Studying About 1-Octanethiol Removed By Carbonyl Metal

CO is a new human body signaling molecule, which is similar to the role of NO. Carbonyl metal complex is formed of transition metal and ligand CO, which is a support of CO. The documents point that carbonyl metal release a number of CO molecules with biological activity. It has some potential in cardiovascular drug. Carbonyl metal releasing CO whether can become drug or pre-clinical drug, which depends on the chemical properties of their own and in vivo metabolism of toxicreactions. Therefore, we studied on the chemical properties of carbonyl metal and the reactivity of mercaptan (-SH strong nucleophilic in vivo) for desulfurization by carbonyl metals. We also used FTIR, XPS and XRD to analyse and characterize the desulfurization products.
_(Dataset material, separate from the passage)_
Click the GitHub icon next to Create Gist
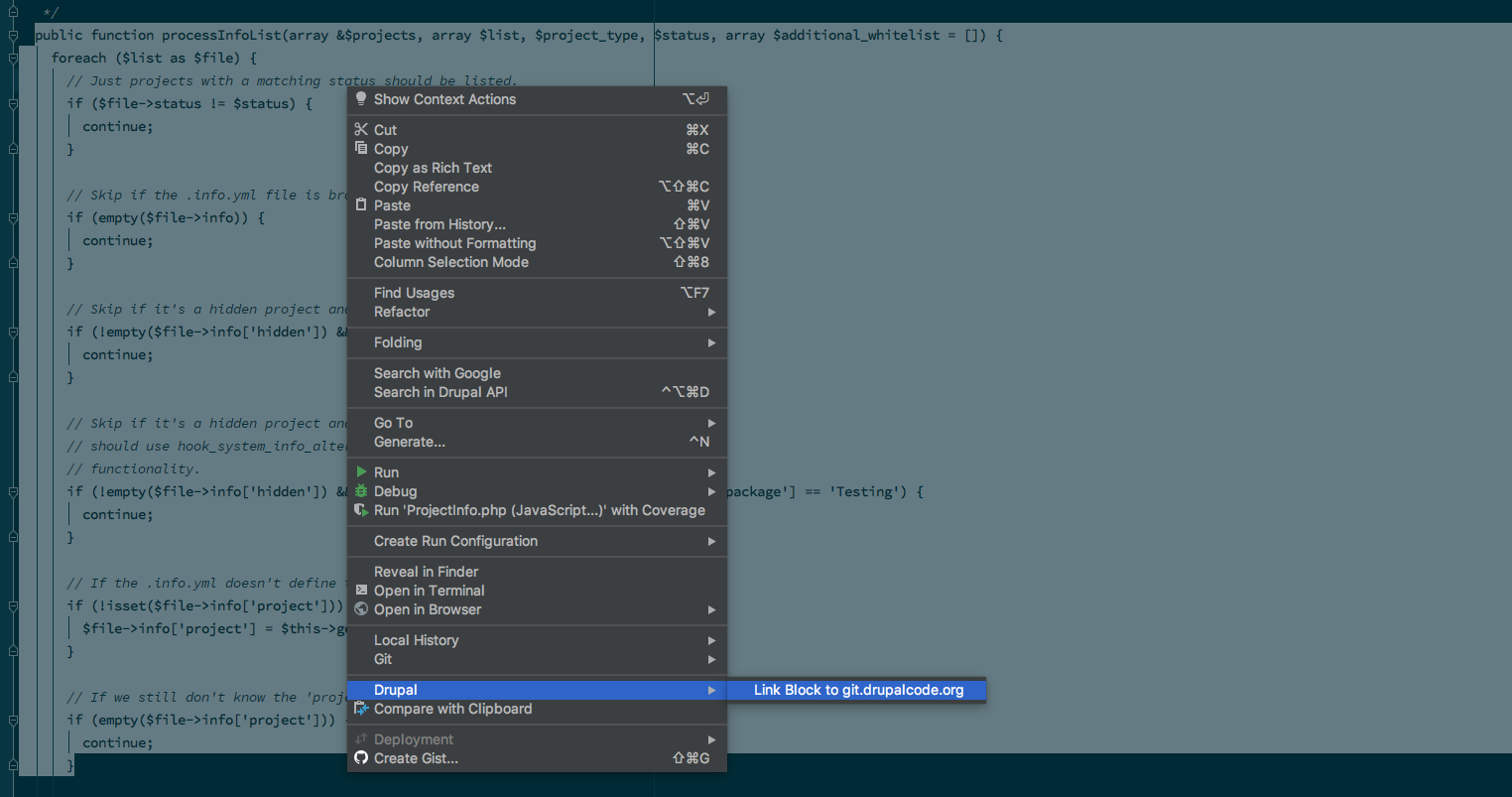 point(361,758)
The main content and results as followed:1. Studied on the influence of parameters for desulfurizing process with carbonyl metalsThe Fe(CO)5, Ru3(CO)12 and Co2(CO)8 were used as desulfurizers and by modifying the pressure, time and concentration of each carbonyl metal. The IR, XPS and XRD were used to analyse the products and mechanism. Result:Fe(CO)5 and Co2(CO)8 had very high capacity to desulfurize under atmospheric pressure. The reaction time and temperature for Co2(CO)8, compared to Fe(CO)5, were shorter and lower; Ru3(CO)12 required high pressure in desulfurizing process, as well as higher temperature and longer time. The breakthrough capacity for them was: Fe(CO)5:3450mg/L, Ru3(CO)12:5300mg/g and Co2(CO)8:4800mg/g. The result of XPS showed that desulfurization products obtained Fe3+, Ru4+, Co2+ and S4+.2. Studied on the influence of alkaline additives for desulfurizing processBecause of low breakthrough capacity of Fe(CO)5(3450mg/L),we used H2N(CH2)2OH, C5H5N and (o)CH3C6H4NH2 to improve the reaction. The IR and XPS results showed that H2N(CH2)2OH was the most effective to increase the breakthrough capacity, (o)CH3C6H4NH2 was the worst of them. Too many additives inhibited the removal process of Fe(CO)5. The products contained Fe2+ and S2-, it was probably caused by alkaline additives. The products when adding little or none alkaline additives were still Fe3+ and S4+.